本文抜粋:

US drafts airlines to support Afghan evacuation. UK Prime minister Boris Johnson has said he will bring G7 leaders together for urgent talks on the situation in Afghanistan on Tuesday.

(アメリカはアフガンからの人員退去のための航空機を航空会社から調達。イギリスのボリス・ジョンソン首相は、アフガン情勢についてG7緊急会議を火曜日に招集)
― BBC より

タリバンのアフガン制圧がもたらす動揺とアメリカの誤算

 タリバンカブール制圧のニュースが世界に衝撃を与え、すでに様々な報道がなされている中で、中国、アメリカ、インドなどの知人の話を聞きながら、どういった方向から解説をすればよいかと考えてみました。

データ抜粋:

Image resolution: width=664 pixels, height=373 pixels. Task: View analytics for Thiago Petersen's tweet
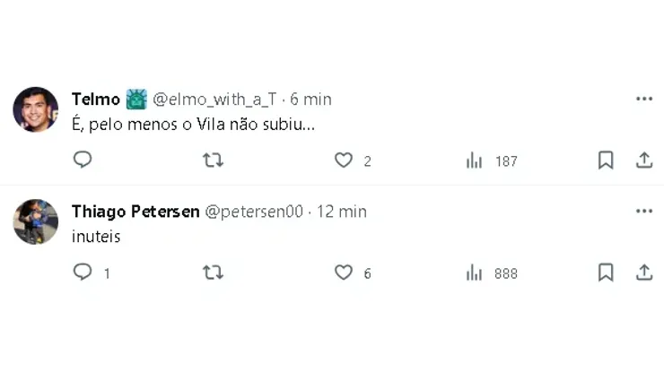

課題の指示:
上の本文抜粋について、次の問いに答えなさい。
(a) ボリス・ジョンソン首相がG7首脳による緊急会議を開くとしているのは何曜日か。
(b) 英文の見出しと和訳の出典として示されている報道機関はどこか。
(c) 筆者は解説の方向を考える際、どの国の知人の話を聞いたと述べているか。

問題の解答:
(a) 火曜日
(b) BBC
(c) 中国、アメリカ、インドなど